▶ Task item
Using the listing below, print exactly everything from the line with "Adobe Flash Player" down to the line with "[Visit the SAP", both included, and nothing more.

▶ Material to process

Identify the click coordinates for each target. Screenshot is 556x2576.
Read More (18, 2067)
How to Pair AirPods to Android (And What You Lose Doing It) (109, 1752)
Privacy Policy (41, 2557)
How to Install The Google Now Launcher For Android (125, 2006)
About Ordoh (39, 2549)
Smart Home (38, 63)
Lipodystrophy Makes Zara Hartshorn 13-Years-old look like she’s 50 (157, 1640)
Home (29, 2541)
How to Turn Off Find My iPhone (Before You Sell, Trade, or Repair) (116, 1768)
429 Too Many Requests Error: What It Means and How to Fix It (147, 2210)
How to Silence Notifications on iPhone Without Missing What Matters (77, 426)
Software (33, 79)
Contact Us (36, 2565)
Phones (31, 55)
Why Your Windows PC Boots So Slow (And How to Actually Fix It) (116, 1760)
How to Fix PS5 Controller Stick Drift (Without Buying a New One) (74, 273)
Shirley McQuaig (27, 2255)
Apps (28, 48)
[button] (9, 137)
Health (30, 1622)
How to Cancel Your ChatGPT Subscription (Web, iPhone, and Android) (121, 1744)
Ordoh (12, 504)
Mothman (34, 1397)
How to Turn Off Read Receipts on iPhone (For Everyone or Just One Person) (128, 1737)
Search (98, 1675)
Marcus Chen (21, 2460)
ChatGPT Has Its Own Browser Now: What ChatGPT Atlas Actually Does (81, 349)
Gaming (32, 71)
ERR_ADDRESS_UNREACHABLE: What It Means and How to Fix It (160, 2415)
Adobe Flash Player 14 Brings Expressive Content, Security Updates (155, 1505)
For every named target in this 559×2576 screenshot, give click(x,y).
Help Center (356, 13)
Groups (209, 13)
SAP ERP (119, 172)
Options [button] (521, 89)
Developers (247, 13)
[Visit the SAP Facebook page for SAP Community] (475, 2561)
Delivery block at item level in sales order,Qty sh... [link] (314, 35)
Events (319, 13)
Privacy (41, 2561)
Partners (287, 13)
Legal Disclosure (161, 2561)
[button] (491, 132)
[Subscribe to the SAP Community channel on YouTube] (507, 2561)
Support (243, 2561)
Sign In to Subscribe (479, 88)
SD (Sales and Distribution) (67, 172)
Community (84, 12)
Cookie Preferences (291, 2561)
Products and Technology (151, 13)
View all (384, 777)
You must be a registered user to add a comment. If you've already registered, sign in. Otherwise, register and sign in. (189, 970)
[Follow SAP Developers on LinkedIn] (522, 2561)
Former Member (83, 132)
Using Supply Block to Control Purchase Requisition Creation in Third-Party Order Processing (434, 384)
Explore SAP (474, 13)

▶ Response for this exercise
Adobe Flash Player 14 Brings Expressive Content, Security Updates (155, 1505)
For every named target in this 559×2576 screenshot, give click(x,y).
Help Center (356, 13)
Groups (209, 13)
SAP ERP (119, 172)
Options [button] (521, 89)
Developers (247, 13)
[Visit the SAP Facebook page for SAP Community] (475, 2561)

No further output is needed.